_What is expected_
Produce word for word the lines of the data below running from the one that has "You are a computer-use agent. 961x491 pixels." to the one that has "Screen dimensions: 949x1288", inclusive, and no others.

_Given data_
********

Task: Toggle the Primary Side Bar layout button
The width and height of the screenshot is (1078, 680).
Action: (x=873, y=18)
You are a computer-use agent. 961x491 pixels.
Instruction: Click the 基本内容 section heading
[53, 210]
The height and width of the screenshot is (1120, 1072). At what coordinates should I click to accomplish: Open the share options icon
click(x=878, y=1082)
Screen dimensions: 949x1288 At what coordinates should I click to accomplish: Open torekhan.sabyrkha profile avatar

********

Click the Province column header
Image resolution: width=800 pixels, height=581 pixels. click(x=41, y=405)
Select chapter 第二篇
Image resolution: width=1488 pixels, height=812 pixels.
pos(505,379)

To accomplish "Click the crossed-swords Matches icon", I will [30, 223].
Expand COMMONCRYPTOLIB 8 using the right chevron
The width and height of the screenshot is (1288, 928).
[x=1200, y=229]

********

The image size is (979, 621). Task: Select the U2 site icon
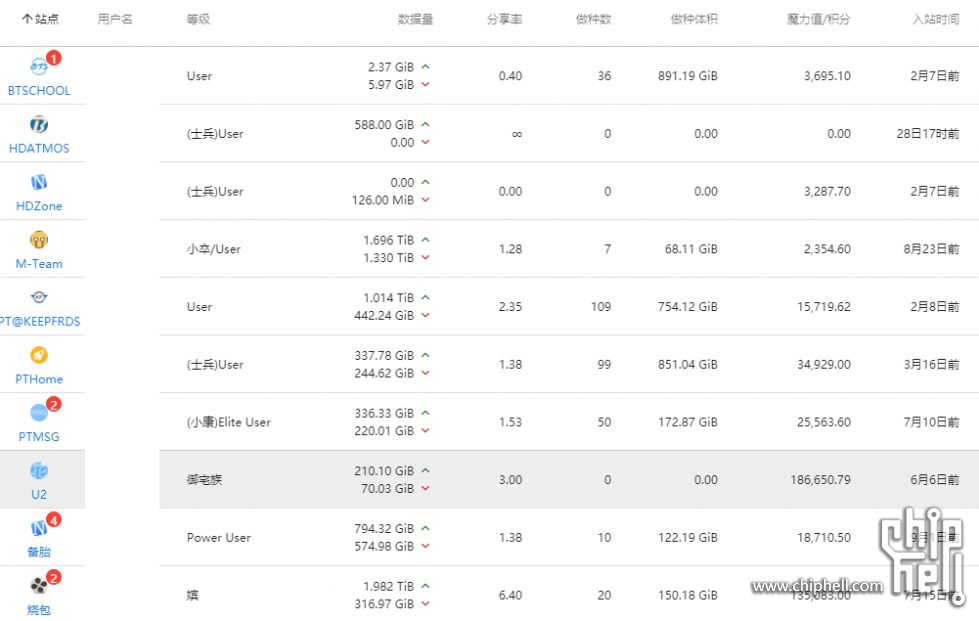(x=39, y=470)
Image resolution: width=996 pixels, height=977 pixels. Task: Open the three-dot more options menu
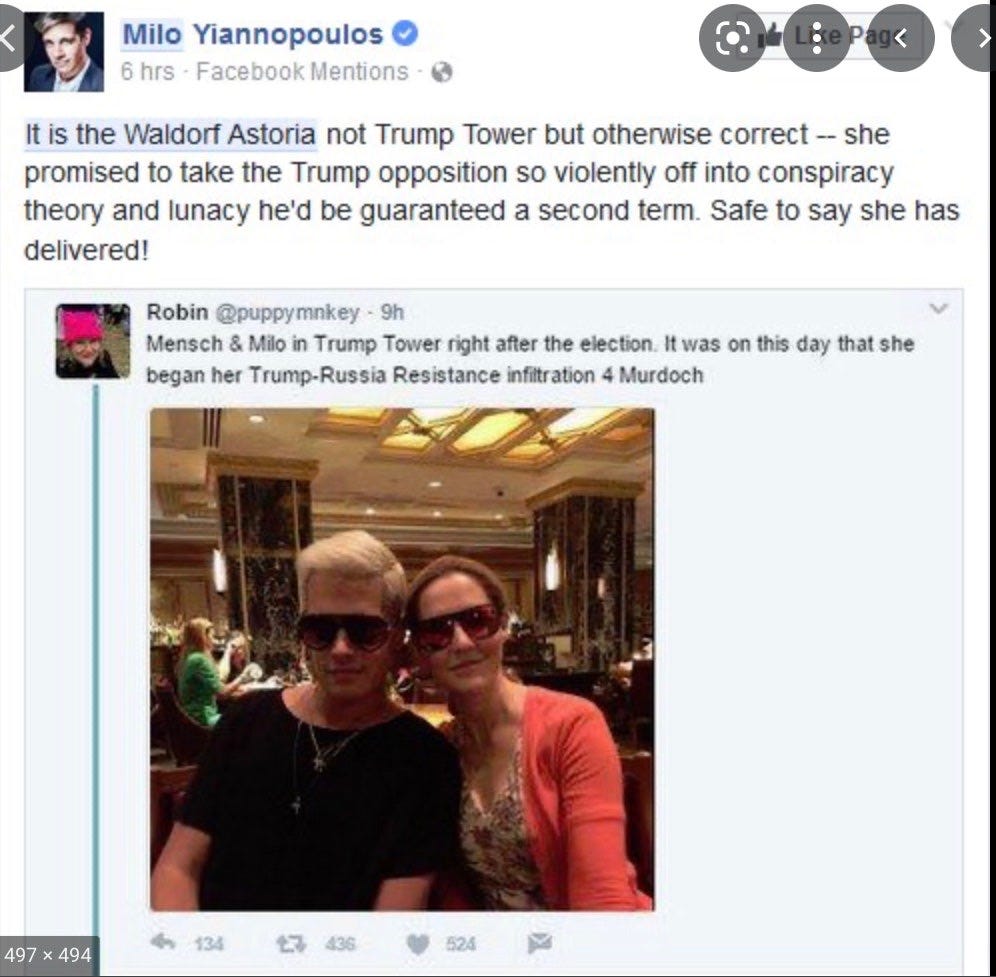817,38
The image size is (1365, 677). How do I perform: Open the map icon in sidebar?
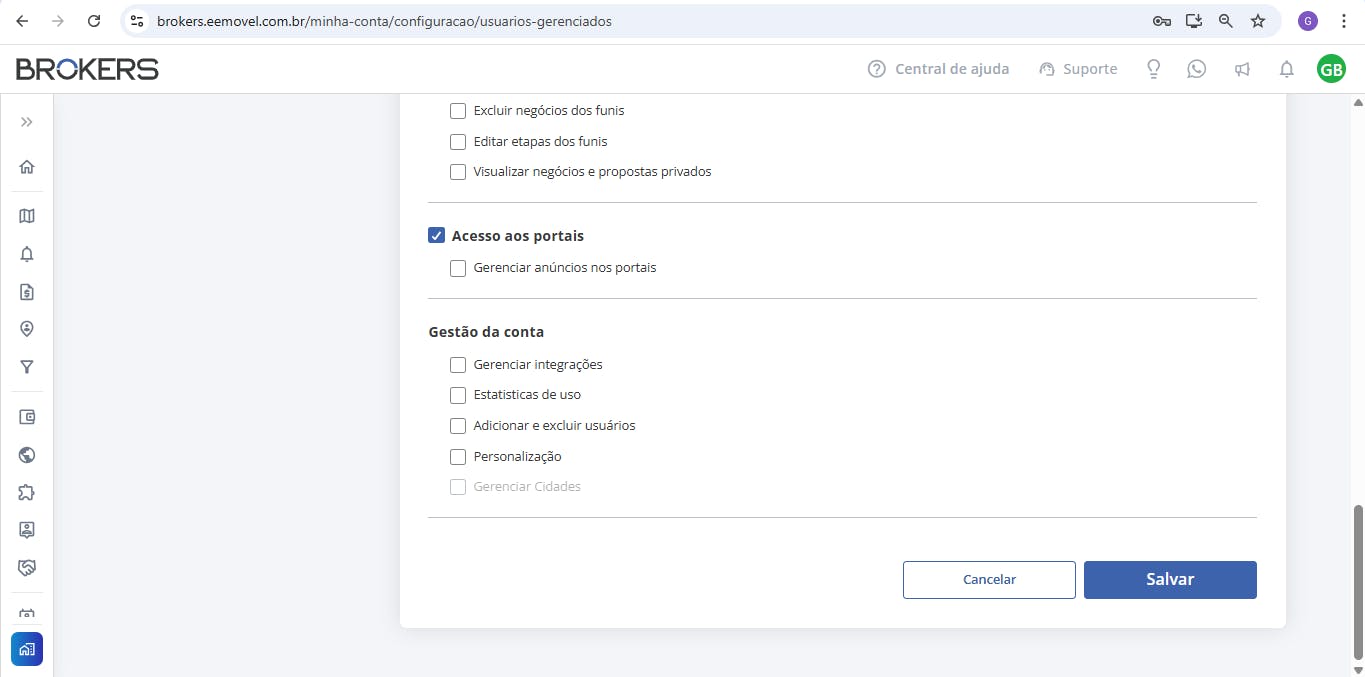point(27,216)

********

_Finished exercise_
You are a computer-use agent. 961x491 pixels.
Instruction: Click the 基本内容 section heading
[53, 210]
The height and width of the screenshot is (1120, 1072). At what coordinates should I click to accomplish: Open the share options icon
click(x=878, y=1082)
Screen dimensions: 949x1288 At what coordinates should I click to accomplish: Open torekhan.sabyrkha profile avatar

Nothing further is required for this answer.